Studio album by Toby Keith
- Released: October 30, 2012
- Genre: Country
- Length: 31:33
- Label: Show Dog-Universal Music
- Producer: Toby Keith

Toby Keith chronology
| Clancy's Tavern (2011) | Hope on the Rocks (2012) | Drinks After Work (2013) |

Singles from Hope on the Rocks
- "I Like Girls That Drink Beer" Released: July 30, 2012; "Hope on the Rocks" Released: November 5, 2012;

= Hope on the Rocks =

Hope on the Rocks is the eighteenth studio album by the American country music artist Toby Keith. It was released on October 30, 2012 by Show Dog-Universal Music. The first single released from the album was "I Like Girls That Drink Beer". The album's second single was the title track, "Hope on the Rocks". In October 2013, the album had sold 300,000 copies in the US.

→ **SUPPLIED DATA**:
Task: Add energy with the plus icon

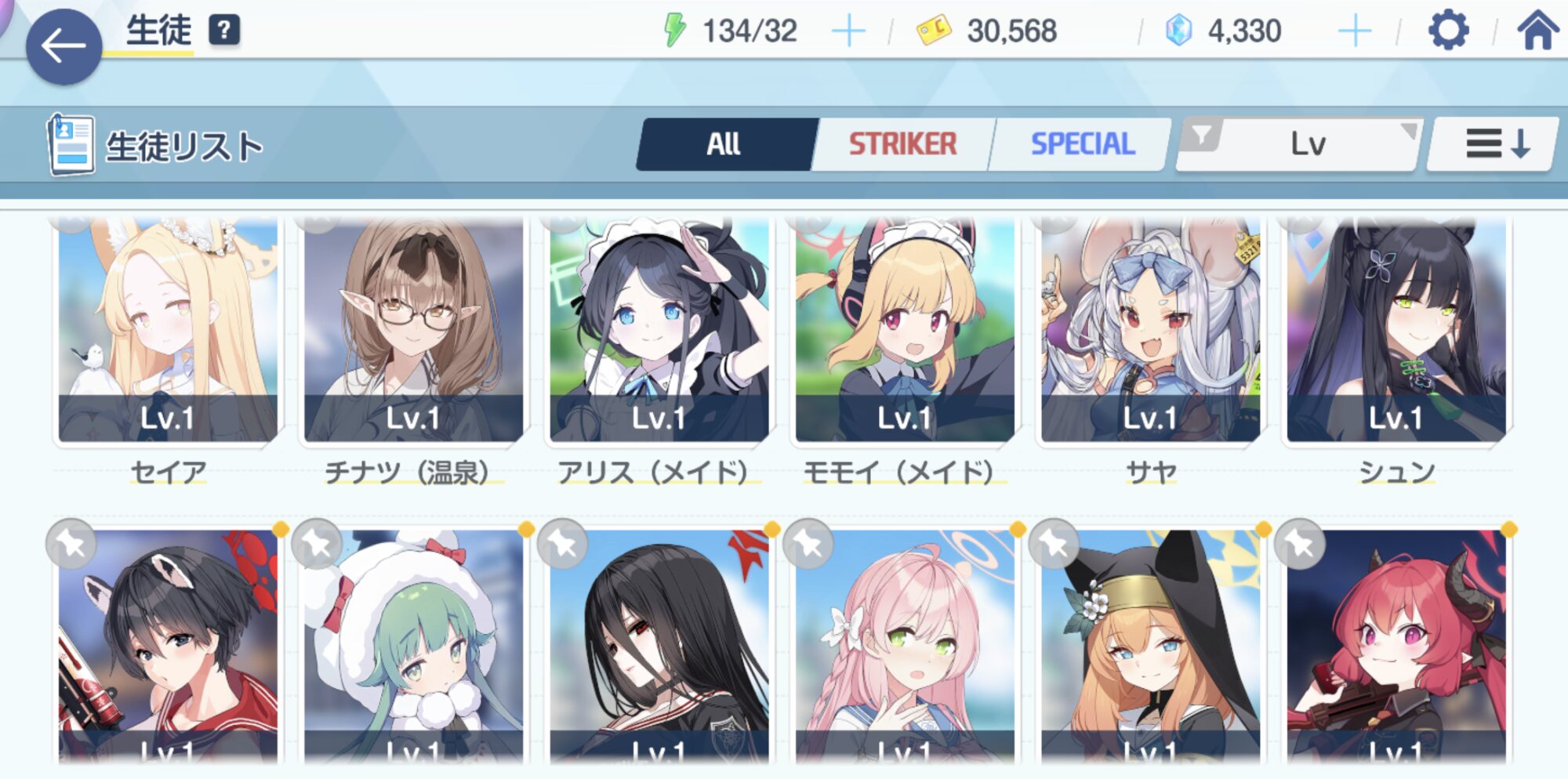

→ **PROBLEMS**:
1. From the album entry on Hope on the Rocks above, copy the part that opens with the words containing "Singles from Hope" and closes with "copies in the US.".
2. For each statement below, say whether it agrees with the album entry on Hope on the Rocks, and quote the deciding words from that entry.
(a) The album was released by Show Dog-Universal Music.
(b) The first single from the album was its title track.
(c) The album runs longer than forty minutes.
3. List every album named in the Toby Keith chronology within the album entry on Hope on the Rocks, each with the year given beside it.

→ **OUTPUTS**:
1.
Singles from Hope on the Rocks
- "I Like Girls That Drink Beer" Released: July 30, 2012; "Hope on the Rocks" Released: November 5, 2012;

= Hope on the Rocks =

Hope on the Rocks is the eighteenth studio album by the American country music artist Toby Keith. It was released on October 30, 2012 by Show Dog-Universal Music. The first single released from the album was "I Like Girls That Drink Beer". The album's second single was the title track, "Hope on the Rocks". In October 2013, the album had sold 300,000 copies in the US.

2.
(a) Yes: "It was released on October 30, 2012 by Show Dog-Universal Music."
(b) No: "The first single released from the album was "I Like Girls That Drink Beer"."
(c) No: "Length: 31:33"

3.
Clancy's Tavern (2011)
Hope on the Rocks (2012)
Drinks After Work (2013)